What is the 80% rule of running/racing? Well, explaining the "what" is easier than explaining the why. I'll share my belief of the "what" and leave the rest for others to ponder.
The 80% rule of racing means that 80% of a runner's race times will fit nicely in the middle of a bell curve. The remaining 20% can be divided roughly among two other categories. 10% will constitute sub-par races better known as having an "off day" race. The remaining 10% of races are the "on days". These are the days where everything is clicking. The mind feels a painless, unlabored race.
That's it. That's what the 80% rule of running/racing is in my opinion.
But "ugh" this is too short of a post so maybe sharing a little of the "why" is okay if no one objects.
First, we are all human beings. We have good days and bad days. Our bodies are better rested some days and more tired other days. We have life stresses which push us out of our norm some days and we have days where everything is a smooth as glass and easy as pie.
For a runner, the majority of the time we are training for a goal race but will run other races during the build up to this goal race. In all honesty, a runner should not expect to have a PR during these races. Although, this type occurrence does happen from time to time. The most likely result will be for a runner to field times somewhere well below their best ever efforts. But if a runner is not recovered enough or if the conditions on race day are less than ideal, a "King Kong" size monkey usually jumps on the runner's back as they struggle home – ready to get out of "dodge" as soon as they cross the finish line. Yes, it has happened to all of us at one time or another. Admit it. We have an "off day".
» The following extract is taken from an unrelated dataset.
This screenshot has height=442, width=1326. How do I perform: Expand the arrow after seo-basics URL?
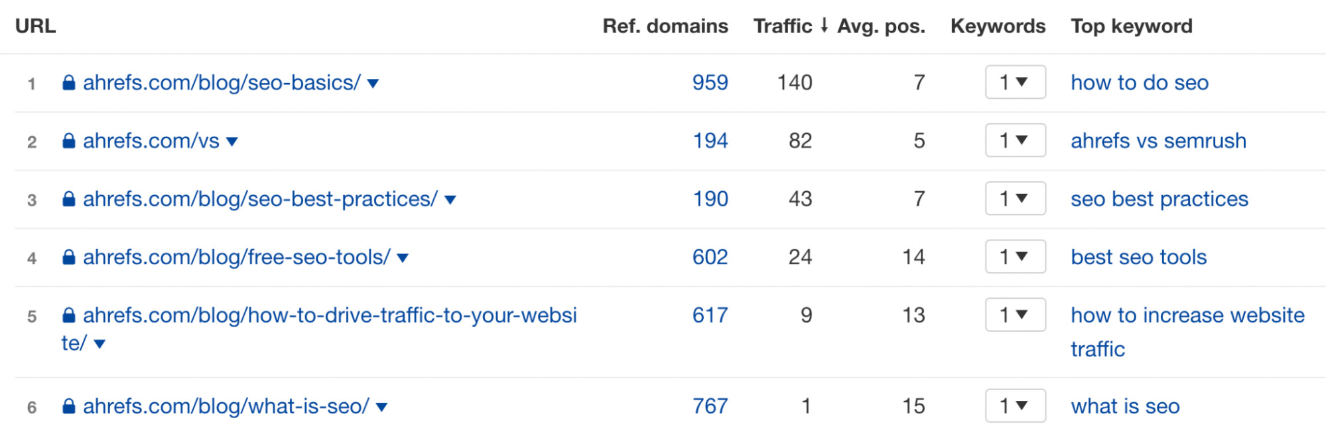click(x=373, y=84)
The converse is just as true. Take some extra rest or do some easier workouts or just have life treat the runner a little more gently and "shazam" the runner's legs feel light and frisky which allows him or her to possibly nudge down a PR by a second or two.
As I said above, the rest of the time the runner walks away from their race knowing they put in a solid effort and added another big stone to the training pyramid for their upcoming goal race.
And yes, the 80% rule applies not just to racing but to running in general.
Think of it this way. If someone could pick a stock right 90% of the time, he would make a pretty darn good stock broker. At least, he should be a wealthy stock broker.
90% of the time, a runner has good decent days of running. Good decent workouts build up fitness. However, the 10% of the "off days" don't constitute a loss of fitness. Actually the opposite is still occurring. Because the runner still went through the workout, they were still adding to their stock pile of fitness. The improvement physically might be much smaller but it was still improvement.
To summarize and provide a moral to the story 80% of the time, a runner does what is expected and builds on their fitness goals. 10% of the times, their workouts exceed their expectations and increases their confidence. 10% of the time, when a workout or race doesn't go as expected, it doesn't do anything to decrease their fitness. Fitness was still increased. What was really hurt was confidence.
The moral to the story is look for the positives in your training not the negatives.